DOCUMENT EXCERPT: Begin
Drayton lies 5 miles north-west of Norwich and is now part of the City's suburbs.

Between 1956 and 1960 the Australian poet Francis Webb (1925-1973) was an in-patient at the David Rice Psychiatric Hospital in Drayton and while there he wrote over 20 poems that were directly inspired by the county. 

Francis Webb: troubled but joyful poet

The bulk of these poems appeared in his 1961 collection Socrates and Other Poems and include: The Yellowhammer, Bells of St Peter Mancroft, Gale Force (about a storm over the Wensum valley), Beeston Regis and Mousehold Health. There are also two poems which relate directly to his experiences at the David Rice: one called Five Days Old - about meeting the new-born child of his consultant Dr Napier and October - which is more disturbing and draws upon his experiences of E.C.T and E.C.G.

Webb suffered from schizophrenia for most of his adult life and spent time in mental health institutions in Birmingham before moving to Norwich in the late 1950s.

His work is complex and highly crafted and, despite his troubled mental state, often surprising joyful in tone. One such poem is the delightful Bells of St Peter Mancroft which describes the 'Gay golden volleys of banter' of the chiming bells of Norwich's largest church.

Much of Webb's work was underpinned by his Catholic faith and therefore also has a religious tone. While an in-patient at the David Rice he was allowed to walk to the nearby village of Costessey where he used to attend mass at St Walstan's and his knowledge of the village was later put to great use in his stunning Around Costessey sequence which appeared in The Ghost of the Cock (1964). The poem, which is a long ensemble piece featuring 10 individual sections, includes a superb memorial to the Norwich School painter Anthony Sandys (1806-1883), a celebration of the Jesuit John Gerard who worked in Costessey in the sixteenth century at a time of Catholic repression and a poem about the Befry Tower of Costessey Hall. Here are some lines from the fourth verse of The Tower:
 

This tower of a red stone, eroded whistling ghost
Where bush and grasses cross themselves and cower
And juvenile pigeons play at being lost
And the airman's initials rest one single hour.
DOCUMENT EXCERPT: End
DATASET CONTENT: Begin
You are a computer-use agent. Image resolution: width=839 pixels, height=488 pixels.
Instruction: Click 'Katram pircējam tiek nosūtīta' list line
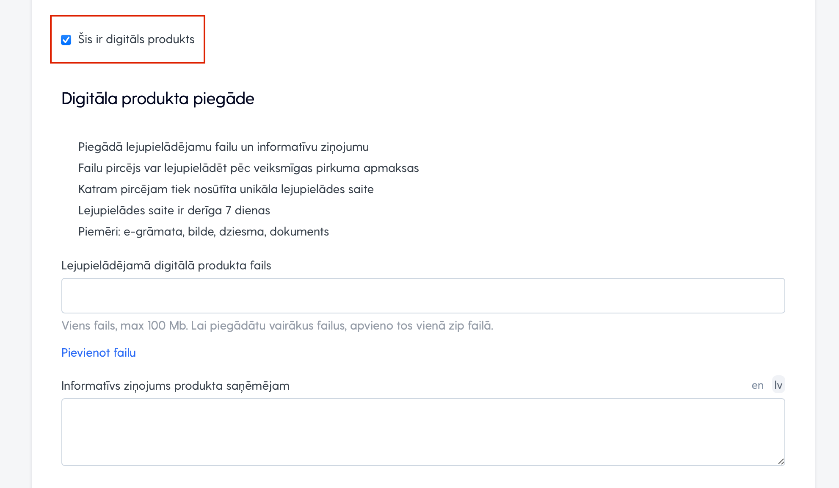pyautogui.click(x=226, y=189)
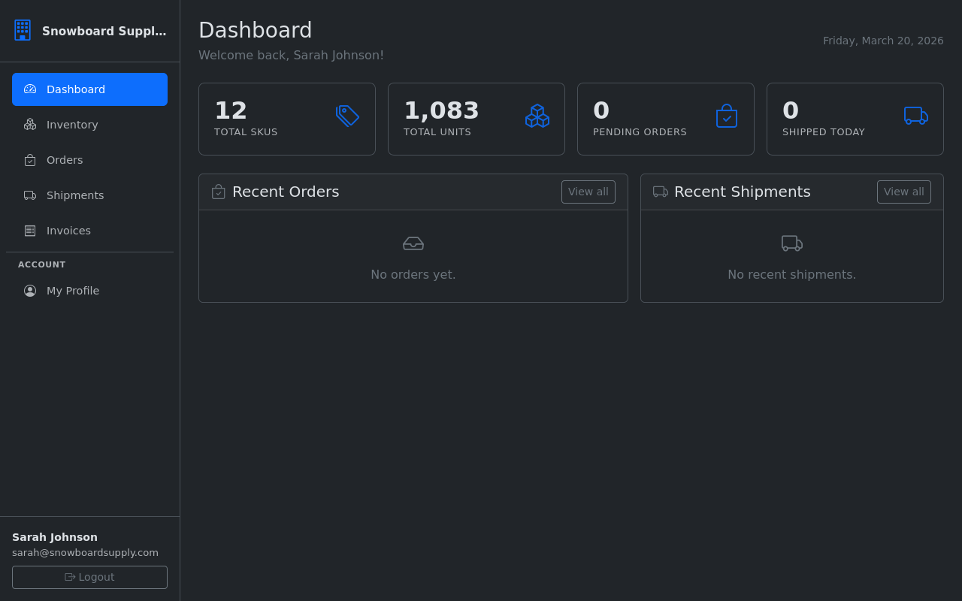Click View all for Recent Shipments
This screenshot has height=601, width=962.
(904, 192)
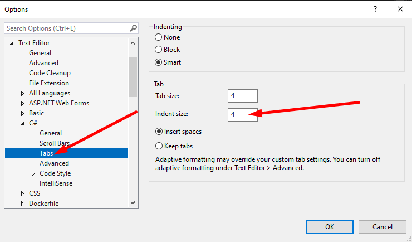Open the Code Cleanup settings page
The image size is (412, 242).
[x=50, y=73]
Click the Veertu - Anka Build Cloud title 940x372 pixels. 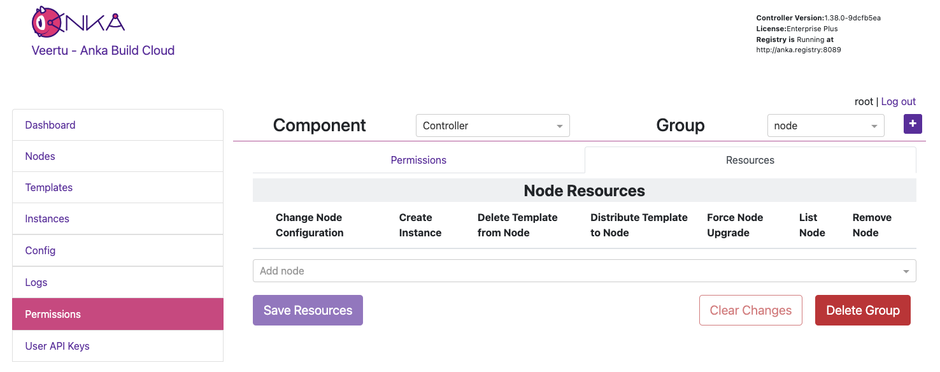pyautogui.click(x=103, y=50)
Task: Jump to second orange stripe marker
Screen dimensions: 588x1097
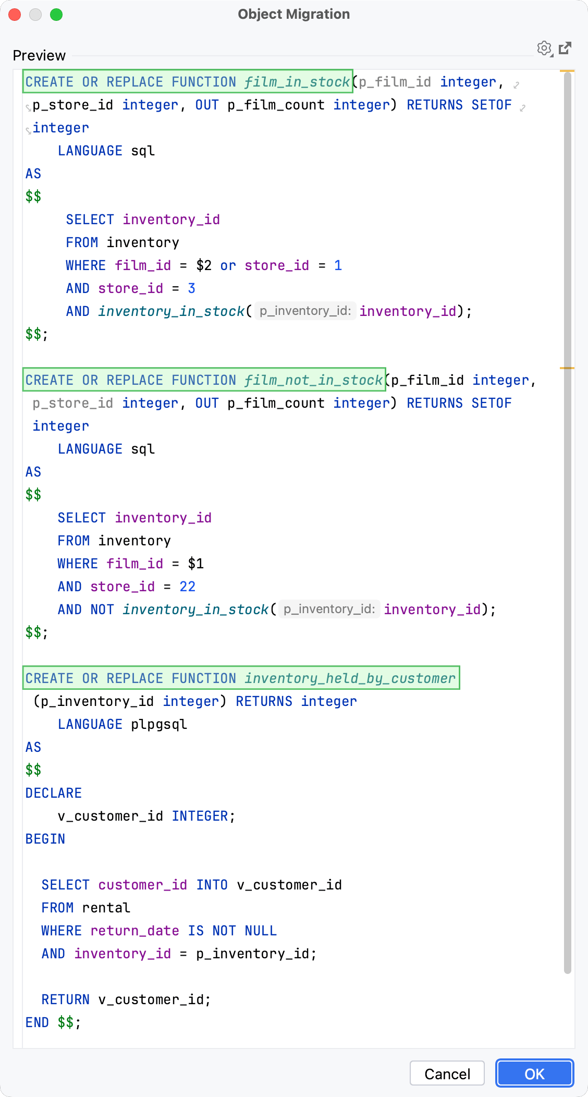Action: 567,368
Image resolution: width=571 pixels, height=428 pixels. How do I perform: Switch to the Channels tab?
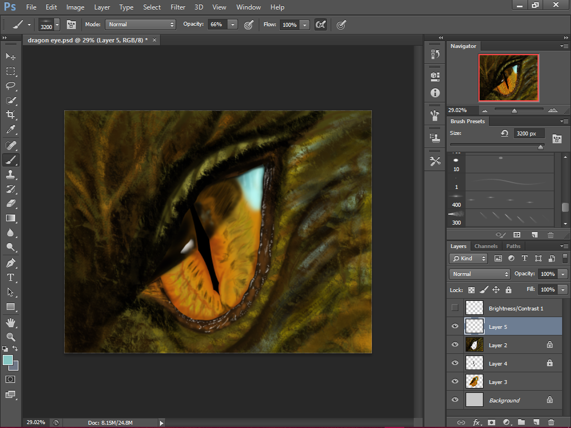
DATASET CONTENT: End
Pick up the piece about Francis Webb's Norfolk poems after its final quoted line and carry it on.

TASK RESPONSE -
The River Wensum appears in several of the poems and must have been familar to him from his walks through Drayton, Hellesdon and Costessey. It also provides the backdrop to one of his later poems Derelict Church - about St Edmund's Church in Fishergate in Norwich. When Webb visited the church it had fallen out of use. The poem has a dramatic ending:
 
Ghosts of bells chatter as from the sea
Out of memory slides home this gaping wreck
Still seaworthy, hallowed and functional.

Drayton itself also makes an appearance in Good Friday, Norfolk where Webb invokes the spirit of the village's founder: 'Conscience of the late tractor that straddled cloud,/Was hammer on nailhead, jogs into dozing rumour/ Along the sacred stolid flanks of land./ Peter de Draiton, hasten from your shroud/ To the Church of St Margaret, your beloved bird.'

Webb's ancestors were sea-farers from Great Yarmouth - which may partly explain his affinity with the county.

In 1958 Webb won a Commonwealth Literary Fund Fellowship and with the help of Australian poets such as Rosemary Dobson and Vincent Buckley he was given his passport back and allowed to return to Australia. However, back in his homeland he unfortunately re-entered the psychiatric care system.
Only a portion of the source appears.